“Gönül Gurbet Ele Varma/ Ya gelinir ya gelinmez ” türkülerinin gaydeleri arasında bu güzel şehre giriş yapıyoruz. Benim bu kıymetli şehre üçüncü gelişim. Her seferinde nasıl huzur dolu ve düzenli bir şehir diye iç geçiriyorum. Benimle aynı fikirde yanımdaki dostlarım da. Seyahatimiz için iyi ki Mayıs ayını seçmişiz. Gaziantep’i tam manasıyla gezebilmek için en az iki gün ayırmanız gerekli.
Güne Gaziantep usulü bir kahvaltı ile başlamak için ilk olarak, Beyran içmeyi düşündük. Sonra uzun bir gezi programı bizi beklediği için Beyranı akşam yemeğine erteledik. Çünkü Beyran, bol iç yağlı, kuzu etli ve pirinçli çorba kıvamında leziz bir sulu yemek ama alışık olmayanlar için kahvaltıda ağır bir tercih olabilir.
İlk olarak, Gaziantep’i gezmeye, Gaziantep’in Kurtuluş Savaşı’nda verdiği kahramanca mücadeleyi anlatan Şahinbey Savaş Müzesinden başlıyoruz. Burası bir müze ama aynı zamanda Gaziantep’in sosyal yapısını, kültürünü, yaşam tarzını ve savaştan sonraki geçirdiği dönemleri de anlattığı için çok önemli bir müze. İnsan müzeyi gezerken çok etkileniyor ve hüzünleniyor
Müzenin bir kısmı tarihi bir konakta, bir kısmı da hemen altındaki mağarada sergileniyor. Gaziantep’te mağaralar ve yer altı tünelleri bol miktarda bulunmaktadır.
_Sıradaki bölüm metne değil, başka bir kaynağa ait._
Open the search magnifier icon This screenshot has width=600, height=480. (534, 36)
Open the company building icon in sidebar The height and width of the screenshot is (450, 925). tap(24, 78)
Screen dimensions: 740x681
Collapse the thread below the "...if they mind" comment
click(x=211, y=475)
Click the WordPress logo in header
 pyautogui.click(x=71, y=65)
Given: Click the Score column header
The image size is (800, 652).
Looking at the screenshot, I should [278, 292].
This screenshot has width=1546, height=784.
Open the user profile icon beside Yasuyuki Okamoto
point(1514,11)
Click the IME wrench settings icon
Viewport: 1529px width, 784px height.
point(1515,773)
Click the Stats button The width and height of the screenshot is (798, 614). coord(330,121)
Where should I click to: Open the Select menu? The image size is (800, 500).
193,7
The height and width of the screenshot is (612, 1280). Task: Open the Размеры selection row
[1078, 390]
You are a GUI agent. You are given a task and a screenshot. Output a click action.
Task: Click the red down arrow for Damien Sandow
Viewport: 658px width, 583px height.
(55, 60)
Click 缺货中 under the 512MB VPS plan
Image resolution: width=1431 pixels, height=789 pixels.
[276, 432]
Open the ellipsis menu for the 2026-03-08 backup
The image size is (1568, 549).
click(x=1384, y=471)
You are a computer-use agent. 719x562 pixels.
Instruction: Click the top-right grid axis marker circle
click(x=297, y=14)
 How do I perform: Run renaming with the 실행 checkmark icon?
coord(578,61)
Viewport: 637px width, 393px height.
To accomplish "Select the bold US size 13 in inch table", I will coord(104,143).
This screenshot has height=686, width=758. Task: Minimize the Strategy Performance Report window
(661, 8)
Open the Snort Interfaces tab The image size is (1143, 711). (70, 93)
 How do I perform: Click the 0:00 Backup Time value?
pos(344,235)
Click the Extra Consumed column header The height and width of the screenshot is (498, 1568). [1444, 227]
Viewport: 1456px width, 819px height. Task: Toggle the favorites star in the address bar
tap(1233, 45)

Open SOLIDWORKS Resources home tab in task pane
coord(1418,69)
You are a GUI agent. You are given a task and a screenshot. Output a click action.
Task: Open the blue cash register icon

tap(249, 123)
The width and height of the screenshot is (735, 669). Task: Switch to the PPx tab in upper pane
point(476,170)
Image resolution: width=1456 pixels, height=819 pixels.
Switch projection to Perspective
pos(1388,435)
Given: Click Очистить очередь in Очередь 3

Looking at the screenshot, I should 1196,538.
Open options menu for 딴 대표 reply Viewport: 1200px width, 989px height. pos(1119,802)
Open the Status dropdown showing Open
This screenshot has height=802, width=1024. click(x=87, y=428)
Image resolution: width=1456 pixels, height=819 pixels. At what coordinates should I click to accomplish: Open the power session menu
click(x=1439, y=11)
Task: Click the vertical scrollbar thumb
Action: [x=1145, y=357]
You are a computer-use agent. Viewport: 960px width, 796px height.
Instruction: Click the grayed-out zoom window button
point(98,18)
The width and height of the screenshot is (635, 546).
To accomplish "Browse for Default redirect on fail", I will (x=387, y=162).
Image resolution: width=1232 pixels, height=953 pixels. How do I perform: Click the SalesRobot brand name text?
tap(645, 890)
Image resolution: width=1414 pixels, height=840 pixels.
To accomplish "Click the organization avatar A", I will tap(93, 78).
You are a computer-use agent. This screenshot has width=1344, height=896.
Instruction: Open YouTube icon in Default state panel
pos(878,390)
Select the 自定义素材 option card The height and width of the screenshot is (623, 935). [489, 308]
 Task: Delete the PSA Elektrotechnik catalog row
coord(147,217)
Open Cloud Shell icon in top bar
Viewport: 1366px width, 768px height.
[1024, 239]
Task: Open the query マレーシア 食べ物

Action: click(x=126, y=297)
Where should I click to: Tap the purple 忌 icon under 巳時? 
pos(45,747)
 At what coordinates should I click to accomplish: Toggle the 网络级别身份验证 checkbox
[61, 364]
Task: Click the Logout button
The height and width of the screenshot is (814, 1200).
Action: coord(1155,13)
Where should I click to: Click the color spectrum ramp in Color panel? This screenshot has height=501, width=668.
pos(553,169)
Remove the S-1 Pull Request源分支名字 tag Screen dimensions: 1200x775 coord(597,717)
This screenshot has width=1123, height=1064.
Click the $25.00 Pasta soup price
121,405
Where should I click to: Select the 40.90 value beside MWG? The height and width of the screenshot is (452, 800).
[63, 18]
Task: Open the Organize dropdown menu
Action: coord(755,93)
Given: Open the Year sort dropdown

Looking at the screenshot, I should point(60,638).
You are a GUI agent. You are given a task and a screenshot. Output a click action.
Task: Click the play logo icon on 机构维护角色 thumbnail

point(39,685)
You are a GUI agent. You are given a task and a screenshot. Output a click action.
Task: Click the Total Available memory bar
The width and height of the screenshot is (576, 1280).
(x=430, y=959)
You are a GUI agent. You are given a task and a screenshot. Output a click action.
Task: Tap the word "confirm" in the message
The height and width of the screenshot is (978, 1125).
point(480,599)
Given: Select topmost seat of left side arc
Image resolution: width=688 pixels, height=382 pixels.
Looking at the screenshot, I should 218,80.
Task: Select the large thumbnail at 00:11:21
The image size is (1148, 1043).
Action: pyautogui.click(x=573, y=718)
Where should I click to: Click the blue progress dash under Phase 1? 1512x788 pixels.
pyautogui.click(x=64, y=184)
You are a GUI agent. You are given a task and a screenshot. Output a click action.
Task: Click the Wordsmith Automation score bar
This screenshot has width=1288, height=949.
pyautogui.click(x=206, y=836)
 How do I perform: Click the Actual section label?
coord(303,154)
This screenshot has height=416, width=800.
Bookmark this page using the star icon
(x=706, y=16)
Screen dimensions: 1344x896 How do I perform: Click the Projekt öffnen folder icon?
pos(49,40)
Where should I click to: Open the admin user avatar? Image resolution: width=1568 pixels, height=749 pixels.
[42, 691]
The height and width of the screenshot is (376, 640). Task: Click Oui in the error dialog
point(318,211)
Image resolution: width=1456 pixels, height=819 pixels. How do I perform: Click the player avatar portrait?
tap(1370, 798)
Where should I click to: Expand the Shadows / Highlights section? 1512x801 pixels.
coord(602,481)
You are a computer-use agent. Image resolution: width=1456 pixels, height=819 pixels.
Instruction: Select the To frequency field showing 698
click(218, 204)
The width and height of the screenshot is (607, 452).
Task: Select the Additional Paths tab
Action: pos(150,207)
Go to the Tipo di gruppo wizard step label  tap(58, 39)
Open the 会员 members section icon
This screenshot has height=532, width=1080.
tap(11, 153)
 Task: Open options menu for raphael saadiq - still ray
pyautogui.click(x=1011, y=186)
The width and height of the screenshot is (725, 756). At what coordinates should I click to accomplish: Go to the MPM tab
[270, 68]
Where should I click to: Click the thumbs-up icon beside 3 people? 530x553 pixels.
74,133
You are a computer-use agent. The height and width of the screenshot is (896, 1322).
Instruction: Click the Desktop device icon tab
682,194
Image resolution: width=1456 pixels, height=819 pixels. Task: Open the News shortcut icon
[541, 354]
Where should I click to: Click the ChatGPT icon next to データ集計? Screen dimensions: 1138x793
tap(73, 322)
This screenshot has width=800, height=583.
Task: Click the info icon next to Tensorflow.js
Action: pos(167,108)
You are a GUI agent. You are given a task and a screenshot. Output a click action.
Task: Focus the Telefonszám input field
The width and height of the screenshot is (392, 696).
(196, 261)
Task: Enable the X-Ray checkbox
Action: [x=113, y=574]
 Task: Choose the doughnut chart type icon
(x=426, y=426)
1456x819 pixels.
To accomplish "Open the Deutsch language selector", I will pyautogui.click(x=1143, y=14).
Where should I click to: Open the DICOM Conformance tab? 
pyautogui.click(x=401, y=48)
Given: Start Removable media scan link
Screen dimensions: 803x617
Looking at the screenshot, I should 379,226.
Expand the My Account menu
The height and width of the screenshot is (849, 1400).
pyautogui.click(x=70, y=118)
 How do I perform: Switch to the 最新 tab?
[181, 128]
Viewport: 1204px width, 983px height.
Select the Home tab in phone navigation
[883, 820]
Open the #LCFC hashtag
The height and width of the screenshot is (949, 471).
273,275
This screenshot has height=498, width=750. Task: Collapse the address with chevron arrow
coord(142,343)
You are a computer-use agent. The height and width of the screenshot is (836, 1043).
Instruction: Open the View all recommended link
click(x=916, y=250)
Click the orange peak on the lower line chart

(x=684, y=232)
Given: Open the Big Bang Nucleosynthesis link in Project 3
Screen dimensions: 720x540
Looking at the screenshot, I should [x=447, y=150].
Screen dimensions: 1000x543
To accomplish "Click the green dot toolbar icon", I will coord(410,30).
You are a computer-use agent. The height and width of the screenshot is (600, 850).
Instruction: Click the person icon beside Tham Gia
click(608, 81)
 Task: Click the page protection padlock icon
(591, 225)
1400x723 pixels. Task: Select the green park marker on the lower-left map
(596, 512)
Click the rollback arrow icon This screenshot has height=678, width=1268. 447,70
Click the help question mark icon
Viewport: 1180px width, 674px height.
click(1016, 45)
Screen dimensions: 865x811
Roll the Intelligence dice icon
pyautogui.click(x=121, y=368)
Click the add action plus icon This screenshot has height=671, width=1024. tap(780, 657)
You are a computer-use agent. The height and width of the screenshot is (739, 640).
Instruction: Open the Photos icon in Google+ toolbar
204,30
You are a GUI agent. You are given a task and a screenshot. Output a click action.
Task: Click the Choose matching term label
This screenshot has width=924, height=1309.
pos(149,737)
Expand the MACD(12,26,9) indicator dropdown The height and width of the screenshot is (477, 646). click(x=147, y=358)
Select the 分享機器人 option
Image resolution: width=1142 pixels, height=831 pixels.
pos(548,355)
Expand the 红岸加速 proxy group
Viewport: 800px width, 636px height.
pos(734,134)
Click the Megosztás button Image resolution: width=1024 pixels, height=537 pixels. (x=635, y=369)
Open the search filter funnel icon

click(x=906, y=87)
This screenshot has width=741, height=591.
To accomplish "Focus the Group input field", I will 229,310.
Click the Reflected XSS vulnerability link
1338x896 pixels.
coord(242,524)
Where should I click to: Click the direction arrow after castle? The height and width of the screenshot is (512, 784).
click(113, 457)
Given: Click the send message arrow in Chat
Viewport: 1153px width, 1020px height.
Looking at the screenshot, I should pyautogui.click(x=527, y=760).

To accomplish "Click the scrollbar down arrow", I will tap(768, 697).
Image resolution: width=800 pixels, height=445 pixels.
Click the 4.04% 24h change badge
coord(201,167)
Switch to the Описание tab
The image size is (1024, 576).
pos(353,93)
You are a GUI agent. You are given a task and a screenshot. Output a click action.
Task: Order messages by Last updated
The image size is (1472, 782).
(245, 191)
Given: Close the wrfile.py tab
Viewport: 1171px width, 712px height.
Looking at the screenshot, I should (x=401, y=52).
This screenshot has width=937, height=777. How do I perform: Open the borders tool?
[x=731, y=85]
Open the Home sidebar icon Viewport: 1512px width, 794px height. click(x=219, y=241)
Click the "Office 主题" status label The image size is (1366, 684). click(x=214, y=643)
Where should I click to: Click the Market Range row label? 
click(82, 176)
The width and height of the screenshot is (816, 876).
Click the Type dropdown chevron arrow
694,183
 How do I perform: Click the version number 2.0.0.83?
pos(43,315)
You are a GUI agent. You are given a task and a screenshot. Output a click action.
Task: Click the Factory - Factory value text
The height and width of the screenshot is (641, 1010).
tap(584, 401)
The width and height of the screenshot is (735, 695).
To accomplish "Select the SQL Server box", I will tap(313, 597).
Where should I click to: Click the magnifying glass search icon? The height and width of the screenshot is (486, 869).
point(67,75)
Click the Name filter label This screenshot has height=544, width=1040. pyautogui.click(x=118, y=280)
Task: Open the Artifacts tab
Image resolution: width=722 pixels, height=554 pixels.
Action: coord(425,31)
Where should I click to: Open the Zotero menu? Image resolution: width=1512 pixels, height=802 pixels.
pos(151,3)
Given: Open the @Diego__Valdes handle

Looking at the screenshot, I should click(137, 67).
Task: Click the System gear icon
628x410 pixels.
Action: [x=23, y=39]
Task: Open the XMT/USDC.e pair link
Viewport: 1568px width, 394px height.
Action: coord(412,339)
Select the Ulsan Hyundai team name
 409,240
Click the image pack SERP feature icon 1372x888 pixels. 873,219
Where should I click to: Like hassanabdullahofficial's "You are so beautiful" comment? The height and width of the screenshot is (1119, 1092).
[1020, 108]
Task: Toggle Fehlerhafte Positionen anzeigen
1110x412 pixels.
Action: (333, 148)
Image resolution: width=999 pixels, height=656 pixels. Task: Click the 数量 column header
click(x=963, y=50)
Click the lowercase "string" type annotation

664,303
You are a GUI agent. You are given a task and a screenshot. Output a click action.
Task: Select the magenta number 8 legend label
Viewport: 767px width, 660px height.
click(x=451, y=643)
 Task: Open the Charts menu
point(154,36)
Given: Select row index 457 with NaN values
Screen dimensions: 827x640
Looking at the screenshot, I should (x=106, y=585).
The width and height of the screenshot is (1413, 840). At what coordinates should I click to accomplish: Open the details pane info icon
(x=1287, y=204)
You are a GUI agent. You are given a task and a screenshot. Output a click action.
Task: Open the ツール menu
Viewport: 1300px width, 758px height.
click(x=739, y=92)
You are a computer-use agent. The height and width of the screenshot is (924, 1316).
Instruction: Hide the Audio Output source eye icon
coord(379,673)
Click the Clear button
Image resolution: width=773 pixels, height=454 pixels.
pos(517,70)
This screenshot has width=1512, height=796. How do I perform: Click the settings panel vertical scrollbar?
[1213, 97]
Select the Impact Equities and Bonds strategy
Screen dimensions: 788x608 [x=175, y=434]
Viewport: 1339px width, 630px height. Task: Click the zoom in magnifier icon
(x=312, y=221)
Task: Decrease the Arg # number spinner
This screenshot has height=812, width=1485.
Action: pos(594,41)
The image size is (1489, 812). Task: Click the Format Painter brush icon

Evlerin altında odalar ve tüneller oyulmuş, hatta eski Antep’in altında kocaman bir tünel ağı olduğu ve hepsinin kaleye çıktığı söyleniyor. Kurtuluş Savaşı sırasında insanlar hep buraları kullanmışlar. Kaleoğlu Mağara cafesi de bunun en güzel örneklerinden biri. Önce tarihi bir hanın içine giriyoruz, avlusundaki kapılardan birisinden mağaraya iniyoruz.
Gaziantep’in en ünlü çarşısı Bakırcılar Çarşısıdır. Bakır işçiliği Gaziantep’in en eski mesleklerinden. Gaziantep’te her köşe başında bakır eşyalar, çaydanlıklar, cezveler, bardaklar işleyen ustalar görebilirsiniz.
17. yüzyılda Darendeli Hüseyin Paşa’nın yaptırdığı Zincirli Bedesten Çarşısı, gezilip görülmeye değer hanlardan biri. Eski dönemden kalma Hüseyin Paşa Bedesteni ve Kemikli Bedesteni de hala alışveriş yapabilirsiniz.
Gaziantep’te hala sürdürülen tüm zanaatları bir arada bulabileceğiniz tarihi geleneksel el sanatları ve ürünlerin satıldığı dükkânlar, bakır, sedef kakma ve ebru ustalarının atölye/dükkanlarının bulunduğu Gümrük Hanı ziyaret edebilirsiniz.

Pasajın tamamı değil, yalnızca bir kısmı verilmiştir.